▶ _Task directions_:
Recast everything from the start of the rows down to the line containing "click(x=793, y=271)" as a numbered list, leaving out blank lines.

▶ _Recorded information_:

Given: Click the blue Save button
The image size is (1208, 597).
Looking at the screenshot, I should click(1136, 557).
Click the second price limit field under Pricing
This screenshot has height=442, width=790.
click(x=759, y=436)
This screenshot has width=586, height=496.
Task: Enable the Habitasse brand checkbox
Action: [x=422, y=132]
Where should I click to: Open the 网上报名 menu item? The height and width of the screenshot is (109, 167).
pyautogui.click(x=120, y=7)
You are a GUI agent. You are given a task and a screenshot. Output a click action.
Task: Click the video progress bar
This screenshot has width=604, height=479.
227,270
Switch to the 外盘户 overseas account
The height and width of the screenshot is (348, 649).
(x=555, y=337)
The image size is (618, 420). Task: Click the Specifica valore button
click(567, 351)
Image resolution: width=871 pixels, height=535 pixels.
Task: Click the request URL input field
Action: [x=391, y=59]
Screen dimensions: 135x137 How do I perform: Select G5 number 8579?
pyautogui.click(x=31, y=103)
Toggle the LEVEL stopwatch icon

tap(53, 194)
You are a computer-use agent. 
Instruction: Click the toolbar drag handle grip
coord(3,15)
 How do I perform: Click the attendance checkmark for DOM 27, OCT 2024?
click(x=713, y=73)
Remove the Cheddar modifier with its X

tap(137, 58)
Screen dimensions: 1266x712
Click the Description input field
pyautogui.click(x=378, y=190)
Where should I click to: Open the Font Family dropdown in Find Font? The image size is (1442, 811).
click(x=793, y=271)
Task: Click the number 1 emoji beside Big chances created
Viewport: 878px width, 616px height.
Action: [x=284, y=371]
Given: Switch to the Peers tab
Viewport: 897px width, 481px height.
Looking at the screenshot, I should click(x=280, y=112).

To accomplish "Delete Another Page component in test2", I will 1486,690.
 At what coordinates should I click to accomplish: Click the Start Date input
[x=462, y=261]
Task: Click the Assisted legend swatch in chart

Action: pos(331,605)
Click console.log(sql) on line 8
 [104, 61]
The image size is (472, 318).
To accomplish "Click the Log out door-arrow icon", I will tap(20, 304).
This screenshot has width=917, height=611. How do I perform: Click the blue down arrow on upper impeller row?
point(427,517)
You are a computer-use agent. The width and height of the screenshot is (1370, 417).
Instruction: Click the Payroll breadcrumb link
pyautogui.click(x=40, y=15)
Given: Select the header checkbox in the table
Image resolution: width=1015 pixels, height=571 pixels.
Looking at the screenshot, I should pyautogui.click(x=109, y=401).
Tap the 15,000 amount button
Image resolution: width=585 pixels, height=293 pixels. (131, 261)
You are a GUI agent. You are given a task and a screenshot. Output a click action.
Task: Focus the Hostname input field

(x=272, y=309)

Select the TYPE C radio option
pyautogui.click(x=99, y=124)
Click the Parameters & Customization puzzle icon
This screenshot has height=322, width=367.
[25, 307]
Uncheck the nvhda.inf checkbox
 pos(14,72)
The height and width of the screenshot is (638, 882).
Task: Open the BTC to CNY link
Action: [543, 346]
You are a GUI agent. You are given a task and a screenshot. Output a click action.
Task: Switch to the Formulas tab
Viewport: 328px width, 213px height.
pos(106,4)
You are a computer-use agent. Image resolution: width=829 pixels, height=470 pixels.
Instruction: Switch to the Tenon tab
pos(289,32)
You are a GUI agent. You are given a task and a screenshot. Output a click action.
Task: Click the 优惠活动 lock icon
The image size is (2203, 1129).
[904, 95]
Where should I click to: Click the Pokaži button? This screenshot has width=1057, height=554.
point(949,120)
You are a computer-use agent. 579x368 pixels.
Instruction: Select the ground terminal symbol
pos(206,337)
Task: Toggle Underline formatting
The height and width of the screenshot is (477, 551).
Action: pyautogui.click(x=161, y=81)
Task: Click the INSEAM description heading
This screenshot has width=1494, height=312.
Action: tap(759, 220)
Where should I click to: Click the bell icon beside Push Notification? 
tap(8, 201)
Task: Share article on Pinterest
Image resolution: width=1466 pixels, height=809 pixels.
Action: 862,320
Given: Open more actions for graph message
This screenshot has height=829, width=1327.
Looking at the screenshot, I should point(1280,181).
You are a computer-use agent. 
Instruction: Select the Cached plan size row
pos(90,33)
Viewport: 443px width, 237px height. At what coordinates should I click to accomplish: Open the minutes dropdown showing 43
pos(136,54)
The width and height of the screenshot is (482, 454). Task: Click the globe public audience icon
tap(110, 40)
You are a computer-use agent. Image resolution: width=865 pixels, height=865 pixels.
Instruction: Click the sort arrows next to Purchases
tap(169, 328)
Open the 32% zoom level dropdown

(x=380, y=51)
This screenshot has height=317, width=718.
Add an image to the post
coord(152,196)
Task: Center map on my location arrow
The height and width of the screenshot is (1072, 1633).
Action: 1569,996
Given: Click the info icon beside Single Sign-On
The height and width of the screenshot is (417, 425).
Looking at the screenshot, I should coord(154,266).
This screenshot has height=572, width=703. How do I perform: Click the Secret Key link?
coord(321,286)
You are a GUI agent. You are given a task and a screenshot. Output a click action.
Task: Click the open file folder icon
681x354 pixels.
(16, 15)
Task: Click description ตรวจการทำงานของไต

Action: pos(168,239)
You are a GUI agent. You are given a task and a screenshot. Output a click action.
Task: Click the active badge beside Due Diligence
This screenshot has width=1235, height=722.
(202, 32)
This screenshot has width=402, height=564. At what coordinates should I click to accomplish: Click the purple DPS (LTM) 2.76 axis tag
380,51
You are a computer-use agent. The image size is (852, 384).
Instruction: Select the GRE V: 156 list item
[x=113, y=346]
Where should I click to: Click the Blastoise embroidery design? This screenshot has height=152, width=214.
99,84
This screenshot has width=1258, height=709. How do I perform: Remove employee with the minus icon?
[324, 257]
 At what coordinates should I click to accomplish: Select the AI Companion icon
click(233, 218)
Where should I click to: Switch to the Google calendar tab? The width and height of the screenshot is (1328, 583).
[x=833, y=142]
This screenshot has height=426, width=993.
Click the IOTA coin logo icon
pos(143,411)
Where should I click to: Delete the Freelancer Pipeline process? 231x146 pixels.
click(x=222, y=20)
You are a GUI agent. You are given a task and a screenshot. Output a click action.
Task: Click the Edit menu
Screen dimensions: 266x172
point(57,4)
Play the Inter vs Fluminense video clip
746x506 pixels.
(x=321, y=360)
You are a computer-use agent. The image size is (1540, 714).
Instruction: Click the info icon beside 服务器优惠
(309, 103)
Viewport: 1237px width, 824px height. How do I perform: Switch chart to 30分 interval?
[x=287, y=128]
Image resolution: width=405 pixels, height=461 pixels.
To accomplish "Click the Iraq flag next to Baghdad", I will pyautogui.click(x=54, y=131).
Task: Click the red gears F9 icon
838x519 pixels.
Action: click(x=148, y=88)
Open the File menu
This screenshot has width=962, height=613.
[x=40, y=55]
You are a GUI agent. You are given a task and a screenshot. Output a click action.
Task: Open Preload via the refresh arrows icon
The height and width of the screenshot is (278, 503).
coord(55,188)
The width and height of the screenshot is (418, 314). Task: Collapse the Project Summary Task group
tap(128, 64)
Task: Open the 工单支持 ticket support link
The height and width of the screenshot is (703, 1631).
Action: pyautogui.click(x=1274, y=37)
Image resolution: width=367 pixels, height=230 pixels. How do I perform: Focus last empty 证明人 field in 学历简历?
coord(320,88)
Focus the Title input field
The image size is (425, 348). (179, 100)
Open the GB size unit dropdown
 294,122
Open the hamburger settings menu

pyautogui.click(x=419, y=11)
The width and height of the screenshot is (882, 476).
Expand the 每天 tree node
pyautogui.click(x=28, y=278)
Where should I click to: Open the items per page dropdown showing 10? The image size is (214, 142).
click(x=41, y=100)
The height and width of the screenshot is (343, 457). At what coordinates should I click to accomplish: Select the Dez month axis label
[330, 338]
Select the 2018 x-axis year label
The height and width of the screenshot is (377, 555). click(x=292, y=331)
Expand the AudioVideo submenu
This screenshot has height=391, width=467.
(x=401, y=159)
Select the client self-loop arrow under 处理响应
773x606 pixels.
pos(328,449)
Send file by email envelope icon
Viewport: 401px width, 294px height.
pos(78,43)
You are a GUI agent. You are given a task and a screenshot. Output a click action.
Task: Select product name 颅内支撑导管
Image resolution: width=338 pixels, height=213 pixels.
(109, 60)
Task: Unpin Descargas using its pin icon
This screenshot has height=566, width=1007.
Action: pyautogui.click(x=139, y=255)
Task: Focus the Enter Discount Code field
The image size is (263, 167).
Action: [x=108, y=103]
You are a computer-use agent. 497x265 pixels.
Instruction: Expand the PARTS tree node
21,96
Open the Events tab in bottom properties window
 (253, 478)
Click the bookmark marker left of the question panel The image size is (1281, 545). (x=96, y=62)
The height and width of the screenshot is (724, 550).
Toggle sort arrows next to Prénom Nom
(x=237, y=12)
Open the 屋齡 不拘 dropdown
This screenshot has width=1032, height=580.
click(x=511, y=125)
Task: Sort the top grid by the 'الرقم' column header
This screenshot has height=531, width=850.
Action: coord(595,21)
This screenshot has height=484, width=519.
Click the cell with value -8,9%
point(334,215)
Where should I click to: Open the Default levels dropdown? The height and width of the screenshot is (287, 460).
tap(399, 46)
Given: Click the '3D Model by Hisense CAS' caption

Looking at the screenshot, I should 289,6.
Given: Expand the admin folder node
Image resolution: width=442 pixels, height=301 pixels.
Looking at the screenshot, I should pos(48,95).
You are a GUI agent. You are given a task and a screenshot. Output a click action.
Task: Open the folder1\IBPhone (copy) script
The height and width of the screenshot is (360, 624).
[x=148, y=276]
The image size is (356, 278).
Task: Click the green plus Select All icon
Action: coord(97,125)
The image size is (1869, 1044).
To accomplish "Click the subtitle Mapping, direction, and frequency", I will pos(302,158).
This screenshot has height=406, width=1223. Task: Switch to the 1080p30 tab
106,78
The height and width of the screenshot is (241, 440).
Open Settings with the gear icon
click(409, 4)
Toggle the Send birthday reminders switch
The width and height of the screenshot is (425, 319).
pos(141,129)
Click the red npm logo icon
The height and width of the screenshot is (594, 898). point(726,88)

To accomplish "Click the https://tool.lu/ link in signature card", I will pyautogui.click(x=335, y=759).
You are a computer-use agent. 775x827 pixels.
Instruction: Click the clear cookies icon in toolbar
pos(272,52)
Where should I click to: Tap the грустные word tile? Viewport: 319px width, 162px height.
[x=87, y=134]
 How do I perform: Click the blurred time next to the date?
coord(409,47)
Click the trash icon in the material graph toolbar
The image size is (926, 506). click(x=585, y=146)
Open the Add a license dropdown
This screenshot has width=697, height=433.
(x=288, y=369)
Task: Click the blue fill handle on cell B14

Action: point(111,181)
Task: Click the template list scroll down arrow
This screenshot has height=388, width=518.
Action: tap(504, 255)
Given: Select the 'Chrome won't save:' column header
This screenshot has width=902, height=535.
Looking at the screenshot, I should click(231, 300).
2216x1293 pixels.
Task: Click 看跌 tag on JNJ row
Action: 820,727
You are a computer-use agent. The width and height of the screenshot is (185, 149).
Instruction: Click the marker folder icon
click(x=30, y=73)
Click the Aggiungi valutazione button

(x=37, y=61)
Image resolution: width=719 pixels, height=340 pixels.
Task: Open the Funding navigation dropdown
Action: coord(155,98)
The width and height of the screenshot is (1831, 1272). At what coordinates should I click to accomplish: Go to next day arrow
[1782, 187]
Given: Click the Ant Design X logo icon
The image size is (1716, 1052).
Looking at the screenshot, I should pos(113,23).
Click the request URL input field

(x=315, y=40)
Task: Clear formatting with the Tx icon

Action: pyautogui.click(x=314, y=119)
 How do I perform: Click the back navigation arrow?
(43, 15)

▶ _The completed task_:
1. Given: Click the blue Save button
2. The image size is (1208, 597).
3. Looking at the screenshot, I should click(1136, 557).
4. Click the second price limit field under Pricing
5. This screenshot has height=442, width=790.
6. click(x=759, y=436)
7. This screenshot has width=586, height=496.
8. Task: Enable the Habitasse brand checkbox
9. Action: [x=422, y=132]
10. Where should I click to: Open the 网上报名 menu item? The height and width of the screenshot is (109, 167).
11. pyautogui.click(x=120, y=7)
12. You are a GUI agent. You are given a task and a screenshot. Output a click action.
13. Task: Click the video progress bar
14. This screenshot has width=604, height=479.
15. 227,270
16. Switch to the 外盘户 overseas account
17. The height and width of the screenshot is (348, 649).
18. (x=555, y=337)
19. The image size is (618, 420). Task: Click the Specifica valore button
20. click(567, 351)
21. Image resolution: width=871 pixels, height=535 pixels.
22. Task: Click the request URL input field
23. Action: [x=391, y=59]
24. Screen dimensions: 135x137 How do I perform: Select G5 number 8579?
25. pyautogui.click(x=31, y=103)
26. Toggle the LEVEL stopwatch icon
27. tap(53, 194)
28. You are a computer-use agent. 
29. Instruction: Click the toolbar drag handle grip
30. coord(3,15)
31.  How do I perform: Click the attendance checkmark for DOM 27, OCT 2024?
32. click(x=713, y=73)
33. Remove the Cheddar modifier with its X
34. tap(137, 58)
35. Screen dimensions: 1266x712
36. Click the Description input field
37. pyautogui.click(x=378, y=190)
38. Where should I click to: Open the Font Family dropdown in Find Font? The image size is (1442, 811).
39. click(x=793, y=271)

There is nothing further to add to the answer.